How to Submit Euro Only Expense Reports When Your Expenses Are in USD and EUR
You work for an international agency and regularly submit expense reports.
Some expenses are paid in US dollars, while others are paid directly in euros. No matter how they are paid, the final expense report must always be submitted in euros.
For each expense, you should be able to enter either a USD amount or a EUR amount. In the end, every expense should resolve to a value in euros that you can report back to your agency.

So how do you achieve this in Airtable?
Field setup
Start by creating three Number fields in your table.
The first field is called Amount USD. This is where you enter expenses paid in US dollars.
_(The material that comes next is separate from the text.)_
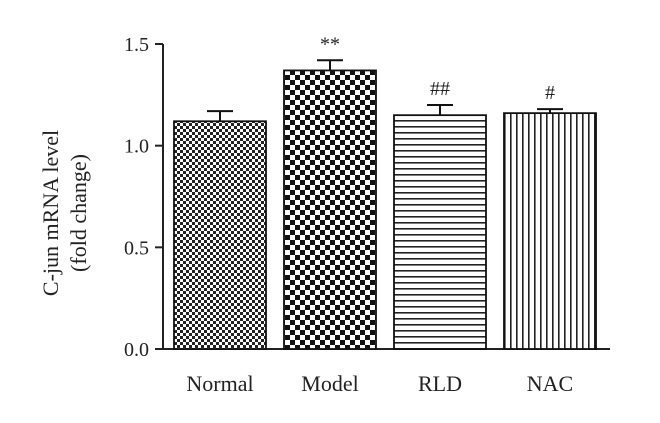 The width and height of the screenshot is (660, 423). I want to click on y-axis-label-line-1: C-jun mRNA level, so click(50, 213).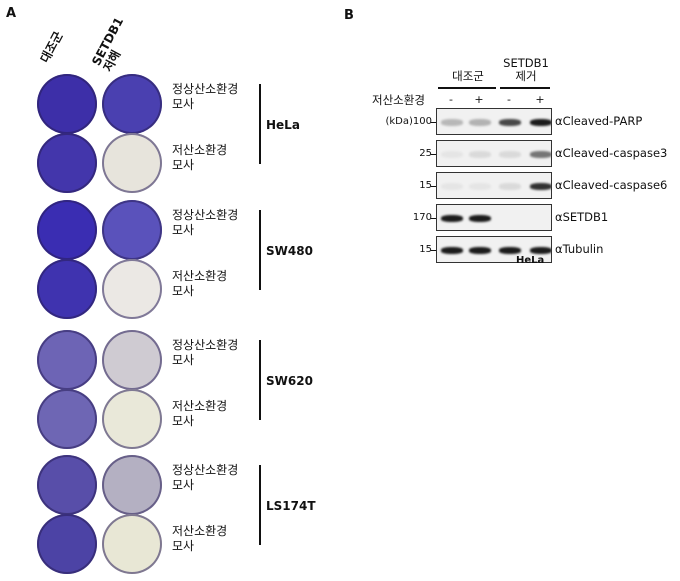 This screenshot has height=581, width=680. What do you see at coordinates (582, 217) in the screenshot?
I see `antibody-label: αSETDB1` at bounding box center [582, 217].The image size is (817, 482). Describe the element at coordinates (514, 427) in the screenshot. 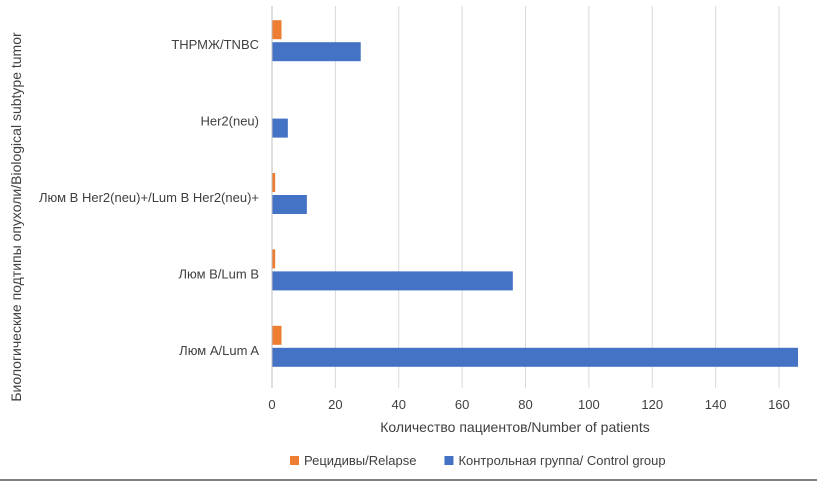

The second field is called Amount EUR. This is where you enter expenses that were already paid in euros.
The third field is called USD to EUR. This field will store the converted euro value of the USD amount.
At this stage, nothing is calculated yet. You are simply separating raw input from converted values.
Converting USD to EUR with an automation script
Exchange rates change over time, so hard coding a conversion rate inside a formula is usually not ideal.
Instead, you can use an Airtable automation with a Run a script action to handle the conversion.
Create an automation with the trigger set to When record is updated. In the fields to monitor for updates, add the Amount USD field.
This ensures that whenever the Amount USD field is updated, the automation automatically triggers.
For the action, choose Run a script. Inside the script, you call a currency exchange API, retrieve the current USD to EUR rate, and multiply it by the Amount USD value from the record.
The result of this calculation is then written back into the USD to EUR field.
Converting USD to EUR using Make
If you do not want to use scripting inside Airtable, there is another solid option.
You can use Make to handle the currency conversion instead.
Make provides a built in currency exchange module that can fetch up to date exchange rates without writing any code. In this setup, Airtable acts as both the source and the destination, while Make handles the conversion in between.
A typical flow works like this.
Airtable triggers the scenario when a record is created or when the Amount USD field is updated. Make then converts the USD amount into euros using the currency exchange module and writes the result back into the USD to EUR field in Airtable.
Functionally, both approaches produce the same result. The difference comes down to tradeoffs and personal preference.
If you are comfortable with JavaScript, using an Airtable script is often the cleaner option. Everything stays inside Airtable, there is no external scenario to manage, and the logic lives close to the data.
The downside is that you need to write and maintain the code yourself, and you usually need to pay for a currency exchange API.
If you do not want to write code, a no code tool like Make makes more sense. You can rely on its built in modules, visually map the fields, and handle the conversion without touching JavaScript.
Calculating the final amount in euros
The final step is straightforward.
Create a Formula field called Total EUR. This formula simply adds the two euro based values together.
The USD to EUR field plus the Amount EUR field.
That is it. This formula field always shows the final expense value in euros, ready to be reported to your agency.